### Activity
Quote the listing below word for word, stopping after the line that contains "Click the 연세대학교 김대중도서관 venue text".

### Entries supplied
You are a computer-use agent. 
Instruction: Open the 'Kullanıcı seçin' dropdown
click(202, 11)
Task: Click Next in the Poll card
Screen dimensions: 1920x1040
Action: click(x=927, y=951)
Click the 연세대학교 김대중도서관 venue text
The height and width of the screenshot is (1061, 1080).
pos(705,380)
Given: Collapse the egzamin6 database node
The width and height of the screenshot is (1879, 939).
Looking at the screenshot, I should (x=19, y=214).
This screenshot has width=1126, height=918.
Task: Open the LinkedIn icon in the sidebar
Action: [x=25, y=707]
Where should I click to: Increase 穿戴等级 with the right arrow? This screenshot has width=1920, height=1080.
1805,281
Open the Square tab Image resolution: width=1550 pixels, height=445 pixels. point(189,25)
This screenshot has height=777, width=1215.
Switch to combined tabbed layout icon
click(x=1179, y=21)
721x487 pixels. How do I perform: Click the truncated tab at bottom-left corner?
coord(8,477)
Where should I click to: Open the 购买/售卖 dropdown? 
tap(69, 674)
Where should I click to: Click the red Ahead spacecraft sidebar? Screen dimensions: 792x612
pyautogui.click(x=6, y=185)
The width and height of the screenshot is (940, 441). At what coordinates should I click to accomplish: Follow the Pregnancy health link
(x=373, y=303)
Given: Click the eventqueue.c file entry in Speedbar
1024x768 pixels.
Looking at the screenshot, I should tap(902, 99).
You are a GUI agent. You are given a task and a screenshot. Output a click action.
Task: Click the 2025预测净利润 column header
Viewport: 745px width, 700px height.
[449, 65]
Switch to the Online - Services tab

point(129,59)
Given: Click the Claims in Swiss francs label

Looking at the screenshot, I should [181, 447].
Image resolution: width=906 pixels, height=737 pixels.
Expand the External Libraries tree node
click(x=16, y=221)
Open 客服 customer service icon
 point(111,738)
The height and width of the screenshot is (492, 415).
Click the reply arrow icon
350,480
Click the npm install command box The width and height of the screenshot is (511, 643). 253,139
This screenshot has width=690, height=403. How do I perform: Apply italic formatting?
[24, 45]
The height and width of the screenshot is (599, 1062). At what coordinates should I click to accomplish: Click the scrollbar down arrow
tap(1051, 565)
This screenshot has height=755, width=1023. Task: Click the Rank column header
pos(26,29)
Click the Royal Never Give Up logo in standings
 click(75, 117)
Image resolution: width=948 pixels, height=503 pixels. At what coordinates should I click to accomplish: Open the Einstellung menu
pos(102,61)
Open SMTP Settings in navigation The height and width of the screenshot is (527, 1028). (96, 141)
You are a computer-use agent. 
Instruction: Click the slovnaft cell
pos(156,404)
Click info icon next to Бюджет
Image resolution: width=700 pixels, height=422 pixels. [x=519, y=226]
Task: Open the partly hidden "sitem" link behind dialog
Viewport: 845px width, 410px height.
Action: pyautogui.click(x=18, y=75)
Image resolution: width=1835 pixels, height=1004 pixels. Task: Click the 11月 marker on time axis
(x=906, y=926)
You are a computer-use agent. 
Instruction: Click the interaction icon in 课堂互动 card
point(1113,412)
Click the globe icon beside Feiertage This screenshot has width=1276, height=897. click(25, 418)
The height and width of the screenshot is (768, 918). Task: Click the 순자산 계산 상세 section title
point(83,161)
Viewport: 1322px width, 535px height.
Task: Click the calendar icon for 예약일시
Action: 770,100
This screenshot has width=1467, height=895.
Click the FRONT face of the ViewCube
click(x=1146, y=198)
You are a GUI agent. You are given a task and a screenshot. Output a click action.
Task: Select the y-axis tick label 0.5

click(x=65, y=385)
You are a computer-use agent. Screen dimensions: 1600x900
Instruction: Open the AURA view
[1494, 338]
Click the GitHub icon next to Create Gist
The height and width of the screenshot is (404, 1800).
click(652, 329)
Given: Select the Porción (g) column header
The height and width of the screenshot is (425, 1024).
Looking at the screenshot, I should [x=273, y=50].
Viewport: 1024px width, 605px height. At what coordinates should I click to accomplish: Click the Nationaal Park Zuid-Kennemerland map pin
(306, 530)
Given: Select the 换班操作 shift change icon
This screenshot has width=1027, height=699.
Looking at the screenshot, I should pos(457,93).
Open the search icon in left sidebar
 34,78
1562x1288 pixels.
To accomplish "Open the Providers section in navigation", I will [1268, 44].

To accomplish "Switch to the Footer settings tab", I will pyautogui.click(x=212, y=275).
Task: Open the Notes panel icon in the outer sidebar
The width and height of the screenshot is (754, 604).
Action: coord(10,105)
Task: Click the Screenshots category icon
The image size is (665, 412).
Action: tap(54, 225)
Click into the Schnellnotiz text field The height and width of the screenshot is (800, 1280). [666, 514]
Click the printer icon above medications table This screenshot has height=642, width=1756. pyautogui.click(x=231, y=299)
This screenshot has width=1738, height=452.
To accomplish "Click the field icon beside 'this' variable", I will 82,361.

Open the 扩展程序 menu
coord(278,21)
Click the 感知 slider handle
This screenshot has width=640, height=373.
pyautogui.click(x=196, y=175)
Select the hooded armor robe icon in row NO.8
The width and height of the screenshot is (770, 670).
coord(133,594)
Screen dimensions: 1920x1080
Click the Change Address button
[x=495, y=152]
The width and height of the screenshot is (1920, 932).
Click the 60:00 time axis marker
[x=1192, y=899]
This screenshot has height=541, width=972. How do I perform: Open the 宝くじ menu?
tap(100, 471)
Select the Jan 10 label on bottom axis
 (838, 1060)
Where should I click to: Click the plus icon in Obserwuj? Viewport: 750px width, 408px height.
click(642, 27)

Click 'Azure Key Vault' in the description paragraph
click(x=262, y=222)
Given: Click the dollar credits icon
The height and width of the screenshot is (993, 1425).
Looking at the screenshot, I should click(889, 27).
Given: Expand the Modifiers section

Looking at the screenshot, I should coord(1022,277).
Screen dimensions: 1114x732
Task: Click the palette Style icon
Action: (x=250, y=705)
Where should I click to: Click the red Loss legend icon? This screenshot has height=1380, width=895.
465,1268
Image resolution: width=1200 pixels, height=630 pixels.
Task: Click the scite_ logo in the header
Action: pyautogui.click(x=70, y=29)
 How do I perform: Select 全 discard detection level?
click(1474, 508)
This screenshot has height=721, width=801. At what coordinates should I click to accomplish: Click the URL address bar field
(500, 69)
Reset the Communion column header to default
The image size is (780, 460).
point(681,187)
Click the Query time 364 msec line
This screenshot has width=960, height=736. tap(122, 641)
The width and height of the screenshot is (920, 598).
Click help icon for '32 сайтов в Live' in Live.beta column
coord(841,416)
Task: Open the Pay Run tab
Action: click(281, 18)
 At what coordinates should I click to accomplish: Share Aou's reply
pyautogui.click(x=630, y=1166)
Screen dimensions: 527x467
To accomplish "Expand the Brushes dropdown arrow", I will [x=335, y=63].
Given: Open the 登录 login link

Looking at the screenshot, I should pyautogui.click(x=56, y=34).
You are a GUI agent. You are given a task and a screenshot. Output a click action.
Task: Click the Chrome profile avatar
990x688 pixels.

### Response to the exercise
You are a computer-use agent. 
Instruction: Open the 'Kullanıcı seçin' dropdown
click(202, 11)
Task: Click Next in the Poll card
Screen dimensions: 1920x1040
Action: click(x=927, y=951)
Click the 연세대학교 김대중도서관 venue text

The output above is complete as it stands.